NASCAR Nextel Cup Series: Gatorade Duel
Topics: Gatorade Duel 1
Dale Earnhardt, Jr.
February 15, 2007
DAYTONA BEACH, FLORIDA
THE MODERATOR: We're joined by two drivers that qualified their way into the Daytona 500 by their performance today in the first duel, and that's Boris Said. Boris, this will be your second Daytona 500. Talk about your run out there today.
BORIS SAID: I've never raced a Saturday night short track race, but that's what I guess it would be like if I ever did it. It was a wild race and it was a lot of fun. I'm just really proud of the effort of our SoBe Energy Drink car this weekend, and we have four full-time employees back at our shop.
To come here and actually qualify on time and then to actually race our way in, to be second behind Michael of the scrubs in the 150 was a big accomplishment for us.
I know during the end of the race there are a lot of people that wanted me to pull over to try to let somebody else in, but I pretty much turned my radio down. I just wanted to race, and it was a great race. I raced my ass off today and I had a great time. I just can't believe I'm in the Daytona 500.
It just feels -- I mean, Sunday qualifying, I wasn't even happy, it just like was relief. It was like two cinder blocks falling off my shoulders, and now I feel really happy about how I ran today. I'm looking forward to Sunday.

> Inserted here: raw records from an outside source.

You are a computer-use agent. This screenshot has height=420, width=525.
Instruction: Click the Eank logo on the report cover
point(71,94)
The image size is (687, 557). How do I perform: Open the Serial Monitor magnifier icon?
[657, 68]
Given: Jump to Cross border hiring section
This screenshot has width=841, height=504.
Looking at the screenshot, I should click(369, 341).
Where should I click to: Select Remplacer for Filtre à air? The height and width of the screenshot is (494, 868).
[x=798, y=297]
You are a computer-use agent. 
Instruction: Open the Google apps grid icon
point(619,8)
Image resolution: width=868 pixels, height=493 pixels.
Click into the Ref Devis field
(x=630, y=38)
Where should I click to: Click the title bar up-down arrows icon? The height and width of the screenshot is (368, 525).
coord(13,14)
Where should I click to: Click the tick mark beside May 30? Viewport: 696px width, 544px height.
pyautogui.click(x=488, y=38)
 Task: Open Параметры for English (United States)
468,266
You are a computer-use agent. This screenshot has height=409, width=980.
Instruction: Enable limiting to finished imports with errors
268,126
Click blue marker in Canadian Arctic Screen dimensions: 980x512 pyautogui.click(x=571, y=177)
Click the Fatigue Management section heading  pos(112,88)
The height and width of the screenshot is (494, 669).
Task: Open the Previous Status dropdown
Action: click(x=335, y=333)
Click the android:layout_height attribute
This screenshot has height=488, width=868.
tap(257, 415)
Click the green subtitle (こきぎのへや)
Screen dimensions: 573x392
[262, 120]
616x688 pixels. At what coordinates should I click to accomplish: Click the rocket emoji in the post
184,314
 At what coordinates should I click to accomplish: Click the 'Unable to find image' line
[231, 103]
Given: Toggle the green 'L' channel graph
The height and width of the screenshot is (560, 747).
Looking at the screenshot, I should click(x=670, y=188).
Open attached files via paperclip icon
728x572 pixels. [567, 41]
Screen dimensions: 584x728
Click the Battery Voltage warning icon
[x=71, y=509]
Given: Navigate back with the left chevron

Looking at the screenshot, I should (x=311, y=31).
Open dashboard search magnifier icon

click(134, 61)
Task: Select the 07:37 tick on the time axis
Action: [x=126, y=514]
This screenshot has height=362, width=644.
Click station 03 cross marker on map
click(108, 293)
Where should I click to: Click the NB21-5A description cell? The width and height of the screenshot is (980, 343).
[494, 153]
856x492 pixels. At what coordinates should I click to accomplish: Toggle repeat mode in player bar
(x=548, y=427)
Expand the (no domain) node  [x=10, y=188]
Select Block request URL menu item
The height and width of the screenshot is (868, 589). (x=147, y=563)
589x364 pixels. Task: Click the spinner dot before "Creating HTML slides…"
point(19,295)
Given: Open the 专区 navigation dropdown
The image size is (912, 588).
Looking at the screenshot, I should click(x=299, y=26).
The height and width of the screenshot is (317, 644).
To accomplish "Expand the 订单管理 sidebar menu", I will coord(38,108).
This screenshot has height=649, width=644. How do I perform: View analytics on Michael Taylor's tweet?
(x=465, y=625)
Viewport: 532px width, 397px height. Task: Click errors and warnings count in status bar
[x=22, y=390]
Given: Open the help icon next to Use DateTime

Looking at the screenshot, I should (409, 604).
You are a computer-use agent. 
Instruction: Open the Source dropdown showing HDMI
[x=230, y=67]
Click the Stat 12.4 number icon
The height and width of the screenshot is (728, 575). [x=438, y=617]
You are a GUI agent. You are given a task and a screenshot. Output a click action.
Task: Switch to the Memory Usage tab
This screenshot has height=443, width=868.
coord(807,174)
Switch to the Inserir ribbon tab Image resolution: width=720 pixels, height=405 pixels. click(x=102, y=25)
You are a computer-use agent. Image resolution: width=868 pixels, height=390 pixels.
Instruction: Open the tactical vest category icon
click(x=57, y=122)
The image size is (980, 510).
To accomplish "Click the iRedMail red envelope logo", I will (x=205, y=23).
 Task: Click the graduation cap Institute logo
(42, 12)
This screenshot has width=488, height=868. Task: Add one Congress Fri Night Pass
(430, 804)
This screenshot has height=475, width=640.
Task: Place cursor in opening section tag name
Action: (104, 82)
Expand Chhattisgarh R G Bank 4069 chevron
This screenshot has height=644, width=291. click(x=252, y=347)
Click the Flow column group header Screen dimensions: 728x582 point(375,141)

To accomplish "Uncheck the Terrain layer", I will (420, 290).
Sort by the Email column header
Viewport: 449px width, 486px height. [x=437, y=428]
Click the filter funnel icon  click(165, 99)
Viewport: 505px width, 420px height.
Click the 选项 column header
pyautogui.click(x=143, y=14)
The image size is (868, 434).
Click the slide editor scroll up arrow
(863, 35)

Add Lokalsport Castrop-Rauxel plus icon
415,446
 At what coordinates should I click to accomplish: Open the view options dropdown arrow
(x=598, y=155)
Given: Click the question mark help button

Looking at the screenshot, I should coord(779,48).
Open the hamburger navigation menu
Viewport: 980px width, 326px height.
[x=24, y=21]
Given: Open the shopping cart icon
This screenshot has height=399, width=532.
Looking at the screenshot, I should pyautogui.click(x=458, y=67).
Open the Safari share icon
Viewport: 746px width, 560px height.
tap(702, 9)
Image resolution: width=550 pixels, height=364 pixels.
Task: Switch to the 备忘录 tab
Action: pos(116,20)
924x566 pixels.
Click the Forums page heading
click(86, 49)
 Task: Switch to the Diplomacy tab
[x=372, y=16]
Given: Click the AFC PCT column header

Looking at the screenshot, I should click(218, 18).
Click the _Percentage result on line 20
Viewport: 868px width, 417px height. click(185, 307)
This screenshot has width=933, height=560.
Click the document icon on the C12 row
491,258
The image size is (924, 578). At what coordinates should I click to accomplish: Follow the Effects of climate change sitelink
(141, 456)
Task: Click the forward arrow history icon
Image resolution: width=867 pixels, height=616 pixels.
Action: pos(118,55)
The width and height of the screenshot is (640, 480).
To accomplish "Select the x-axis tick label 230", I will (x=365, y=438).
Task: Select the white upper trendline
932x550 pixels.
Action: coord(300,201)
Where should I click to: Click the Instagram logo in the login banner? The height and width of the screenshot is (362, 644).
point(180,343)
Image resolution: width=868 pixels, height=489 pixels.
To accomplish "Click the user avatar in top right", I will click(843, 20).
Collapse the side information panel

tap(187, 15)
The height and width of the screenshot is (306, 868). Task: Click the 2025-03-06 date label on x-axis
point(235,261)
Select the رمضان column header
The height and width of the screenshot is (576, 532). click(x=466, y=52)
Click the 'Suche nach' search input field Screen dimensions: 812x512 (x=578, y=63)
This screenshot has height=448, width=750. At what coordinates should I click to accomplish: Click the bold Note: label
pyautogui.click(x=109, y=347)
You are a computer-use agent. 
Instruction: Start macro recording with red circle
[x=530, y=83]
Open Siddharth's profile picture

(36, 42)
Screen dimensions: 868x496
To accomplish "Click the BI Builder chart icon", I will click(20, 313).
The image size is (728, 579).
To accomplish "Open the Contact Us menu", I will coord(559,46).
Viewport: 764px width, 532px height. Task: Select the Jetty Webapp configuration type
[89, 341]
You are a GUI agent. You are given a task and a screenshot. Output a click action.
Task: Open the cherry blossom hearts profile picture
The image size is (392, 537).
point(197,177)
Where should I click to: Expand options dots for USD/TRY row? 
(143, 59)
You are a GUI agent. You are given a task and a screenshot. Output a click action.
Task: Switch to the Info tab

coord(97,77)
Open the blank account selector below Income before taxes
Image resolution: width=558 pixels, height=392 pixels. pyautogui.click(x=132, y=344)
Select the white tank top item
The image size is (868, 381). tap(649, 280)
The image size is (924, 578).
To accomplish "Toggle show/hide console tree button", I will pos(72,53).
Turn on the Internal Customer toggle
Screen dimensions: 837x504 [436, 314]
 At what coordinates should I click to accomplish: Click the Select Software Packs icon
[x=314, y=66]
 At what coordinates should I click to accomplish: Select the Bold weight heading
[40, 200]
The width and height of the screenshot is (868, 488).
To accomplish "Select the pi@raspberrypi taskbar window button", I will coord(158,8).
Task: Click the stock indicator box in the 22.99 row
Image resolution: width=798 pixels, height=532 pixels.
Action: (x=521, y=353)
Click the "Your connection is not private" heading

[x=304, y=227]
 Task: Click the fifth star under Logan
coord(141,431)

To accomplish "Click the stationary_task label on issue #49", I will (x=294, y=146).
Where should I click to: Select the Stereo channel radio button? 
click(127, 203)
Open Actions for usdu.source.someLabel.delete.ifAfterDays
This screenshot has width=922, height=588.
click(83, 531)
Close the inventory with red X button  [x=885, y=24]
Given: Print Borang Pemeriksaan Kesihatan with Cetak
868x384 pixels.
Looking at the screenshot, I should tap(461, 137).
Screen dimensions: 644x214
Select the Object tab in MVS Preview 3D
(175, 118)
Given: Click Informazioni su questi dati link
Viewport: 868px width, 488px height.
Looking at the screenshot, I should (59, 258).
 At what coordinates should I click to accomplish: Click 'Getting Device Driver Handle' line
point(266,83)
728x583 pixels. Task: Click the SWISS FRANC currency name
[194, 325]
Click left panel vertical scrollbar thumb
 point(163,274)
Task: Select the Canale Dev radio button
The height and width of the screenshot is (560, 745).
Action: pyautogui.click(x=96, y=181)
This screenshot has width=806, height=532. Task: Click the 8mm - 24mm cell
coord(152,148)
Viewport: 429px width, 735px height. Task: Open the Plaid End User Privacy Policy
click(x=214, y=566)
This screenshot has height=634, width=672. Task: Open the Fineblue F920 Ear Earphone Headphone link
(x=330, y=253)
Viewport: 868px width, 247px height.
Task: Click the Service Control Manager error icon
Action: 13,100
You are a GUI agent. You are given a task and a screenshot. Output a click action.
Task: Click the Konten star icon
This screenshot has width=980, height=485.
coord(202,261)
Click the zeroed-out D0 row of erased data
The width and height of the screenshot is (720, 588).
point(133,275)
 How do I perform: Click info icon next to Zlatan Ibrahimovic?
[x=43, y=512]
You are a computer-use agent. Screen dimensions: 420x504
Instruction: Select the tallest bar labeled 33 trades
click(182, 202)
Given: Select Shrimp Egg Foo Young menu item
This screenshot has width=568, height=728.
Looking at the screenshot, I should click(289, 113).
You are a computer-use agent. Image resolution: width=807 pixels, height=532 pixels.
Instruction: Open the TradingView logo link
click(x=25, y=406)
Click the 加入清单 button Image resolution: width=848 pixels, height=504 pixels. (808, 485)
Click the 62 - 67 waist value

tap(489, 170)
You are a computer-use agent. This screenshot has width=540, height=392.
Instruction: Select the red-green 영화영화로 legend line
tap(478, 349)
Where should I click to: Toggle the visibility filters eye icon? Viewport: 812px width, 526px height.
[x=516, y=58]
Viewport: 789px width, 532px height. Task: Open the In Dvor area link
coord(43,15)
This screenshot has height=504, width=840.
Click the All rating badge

THE MODERATOR: Michael Waltrip, driver of the No. 55 NAPA Toyota, this will be your 21st Daytona 500. Talk about your qualifying through that duel today.
MICHAEL WALTRIP: Well, Boris and I have had exactly opposite weeks. Ever since Sunday my world has been a mess, and ever since Sunday he's been walking around with a smile on his face, and so I really -- I'm really thankful that my wife Buffy and Mr. Helton and Mr. Illingworth, several people that I really respect and love, talked me into staying here because I didn't want to tank this wonderful race, and I just didn't know if my car on the track would be right.
But I missed all the practice and I started last, and we still made it. So we'll look forward to Sunday. All three of our Toyota Camries are in the race, and that's pretty cool. I'm probably the most depressing guy you've ever seen make the Daytona 500.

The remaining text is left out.